Russell rarely gets starring roles. So I was anxious to see him in "Dark Blue" and eager to see what director Ron Shelton, who may be better than any other current director at bringing out the vulnerability inside masculinity, would do with him. In "Dark Blue" Russell plays Eldon Perry, the head of an elite team of Los Angeles street cops. "Dark Blue" is set in 1992, in the four days leading up to the riots prompted by the acquittal of the cops who beat Rodney King. Written by David Ayer (who wrote "Training Day," from which the script borrows heavily) from a story by James Ellroy, "Dark Blue" takes the racism of the LAPD as a given. The cliché in stories about dirty cops is that they've been corrupted by the horrors they've seen. "Dark Blue" doesn't assume that about Eldon or the higher-ups in the force who protect him. Here, the racism among the cops is endemic.
When the movie starts, Eldon's new partner Bobby (Scott Speedman) is exonerated by a police review board for using deadly force in a street shooting. There's no question that he will be. The board exists to rubber-stamp whatever the cops in the streets deem necessary. And as Eldon speaks in his partner's defense, he doesn't even offer the pretense of respect. He resents his actions being questioned, especially by the one board member who doesn't buy his explanations, Arthur Holland (Ving Rhames), an assistant chief who is also the only black member on the board.
"Dark Blue" follows what happens when Eldon and Bobby, back on the street, are assigned to investigate an especially vicious convenience store robbery that resulted in multiple murders. They figure out who the culprits are pretty soon but are told to lay off by the head of their squad, Jack van Meter (Brendan Gleeson), who also happens to be Bobby's uncle. The perps (played by Kurupt and Dash Mihok) are van Meter's snitches, and Eldon is more than willing to go along with his boss's instructions to pin the murders on someone else. Bobby can't quite stomach this, and things are complicated by the fact that the cop he's sleeping with (Michael Michele, who is not only lovely but who acts with an affecting gravity) is Holland's assistant. Holland, who aspires to the police chief's job, has vowed to prove that Eldon and Bobby are corrupt.
Inevitably, "Dark Blue" is about how Eldon reaches a point where he can no longer countenance the brutality and coverups he's always accepted. Russell does everything he can not to play that journey as some phony awakening of consciousness. Eldon isn't cleansed or redeemed by his experience; he's too deep in the dirt for that. Maybe one of the reasons Russell is not a bigger star is that he doesn't have a star's instinct for preserving his likability. He doesn't do a damn thing to soften Eldon's racism or make him more sympathetic. There's a special revulsion you feel for the corruption of someone who, even in middle age, has the all-American boyishness of Kurt Russell. The racism and profanity he spews is particularly ugly in a way it wouldn't be coming from an actor who was more traditionally hardened. He swats away any glimmers of conscience or vulnerability as if they were flies buzzing around his head. It's a gutsy, entirely believable performance.
But the movie isn't up to the standard of Russell's acting. I haven't read the James Ellroy story that Ayer's script is based on, but the movie is loaded down with the braggadocio that's present in everything I have read by Ellroy. "Dark Blue" is a movie with hard-headed liberal intentions, a muckraking melodrama about the murderous racism of one of the country's largest police forces. But it's been made in a reactionary macho style that wants to rub our nose in that violence and corruption and bigotry, not to expose it but to see if we're tough enough to take it.

▬▬▬▬▬▬▬▬▬▬

> Short exercise 1
Edit the listing from its first line through the line containing "point(159,215)", changing "insulation ring" to "insulation sleeve" and leaving everything else the same.
> Short exercise 2
Keep writing the review of the film "Dark Blue" from its last sentence onward.

> Stored dataset items
▬▬▬▬▬▬▬▬▬▬

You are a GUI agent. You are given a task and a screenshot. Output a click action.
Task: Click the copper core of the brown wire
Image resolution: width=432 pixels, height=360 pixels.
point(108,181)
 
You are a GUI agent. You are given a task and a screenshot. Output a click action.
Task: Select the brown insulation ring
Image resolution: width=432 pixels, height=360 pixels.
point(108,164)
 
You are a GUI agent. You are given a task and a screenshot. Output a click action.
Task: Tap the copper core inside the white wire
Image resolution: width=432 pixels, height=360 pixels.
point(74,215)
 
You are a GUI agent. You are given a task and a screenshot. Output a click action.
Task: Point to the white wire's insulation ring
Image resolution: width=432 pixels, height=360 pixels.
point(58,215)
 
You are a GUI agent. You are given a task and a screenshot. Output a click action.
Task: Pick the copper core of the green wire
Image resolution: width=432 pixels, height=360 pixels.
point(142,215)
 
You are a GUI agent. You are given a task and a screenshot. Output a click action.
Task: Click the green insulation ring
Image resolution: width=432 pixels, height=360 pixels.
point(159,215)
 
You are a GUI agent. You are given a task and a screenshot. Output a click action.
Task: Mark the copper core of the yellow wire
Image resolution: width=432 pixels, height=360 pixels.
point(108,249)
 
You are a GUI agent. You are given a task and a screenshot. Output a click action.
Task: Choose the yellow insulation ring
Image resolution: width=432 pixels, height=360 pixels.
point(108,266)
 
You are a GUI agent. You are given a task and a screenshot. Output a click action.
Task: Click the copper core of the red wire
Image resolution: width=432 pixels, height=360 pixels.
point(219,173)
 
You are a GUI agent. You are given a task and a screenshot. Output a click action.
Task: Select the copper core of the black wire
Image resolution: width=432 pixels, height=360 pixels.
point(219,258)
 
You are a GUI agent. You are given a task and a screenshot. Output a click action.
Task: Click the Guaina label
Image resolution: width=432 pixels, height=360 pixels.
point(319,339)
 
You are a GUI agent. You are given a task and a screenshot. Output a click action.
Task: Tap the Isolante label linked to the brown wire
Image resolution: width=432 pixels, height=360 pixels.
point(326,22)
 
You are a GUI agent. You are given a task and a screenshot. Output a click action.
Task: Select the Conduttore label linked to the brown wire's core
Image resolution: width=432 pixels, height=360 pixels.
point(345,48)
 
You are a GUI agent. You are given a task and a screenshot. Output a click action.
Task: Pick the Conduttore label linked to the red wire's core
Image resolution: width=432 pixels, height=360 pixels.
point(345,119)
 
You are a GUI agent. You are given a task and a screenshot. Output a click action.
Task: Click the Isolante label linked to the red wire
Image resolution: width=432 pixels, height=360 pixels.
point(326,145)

▬▬▬▬▬▬▬▬▬▬

> Response 1
You are a GUI agent. You are given a task and a screenshot. Output a click action.
Task: Click the copper core of the brown wire
Image resolution: width=432 pixels, height=360 pixels.
point(108,181)
 
You are a GUI agent. You are given a task and a screenshot. Output a click action.
Task: Select the brown insulation sleeve
Image resolution: width=432 pixels, height=360 pixels.
point(108,164)
 
You are a GUI agent. You are given a task and a screenshot. Output a click action.
Task: Tap the copper core inside the white wire
Image resolution: width=432 pixels, height=360 pixels.
point(74,215)
 
You are a GUI agent. You are given a task and a screenshot. Output a click action.
Task: Point to the white wire's insulation sleeve
Image resolution: width=432 pixels, height=360 pixels.
point(58,215)
 
You are a GUI agent. You are given a task and a screenshot. Output a click action.
Task: Pick the copper core of the green wire
Image resolution: width=432 pixels, height=360 pixels.
point(142,215)
 
You are a GUI agent. You are given a task and a screenshot. Output a click action.
Task: Click the green insulation sleeve
Image resolution: width=432 pixels, height=360 pixels.
point(159,215)

> Response 2
There's a thin line between crime fiction and police thrillers that refuse to offer their characters a phony redemption and ones that are telling us, "It's all shit." That's Ellroy's territory. Compared with what's being done in the crime fiction genre by writers as varied as Ian Rankin, Michael Connelly, George Pelecanos, Val McDermid and others, Ellroy's is kid stuff, pulp that aims to be a mighty oak. He has never been able to disguise the kick he gets from the racism, misogyny and homophobia of his characters. This, his writing tells us, is the dirty truth we're too refined to hear, and he's going to be the truth teller who shovels it down our throats (as when he told Interview magazine that the blues was just "black men whining").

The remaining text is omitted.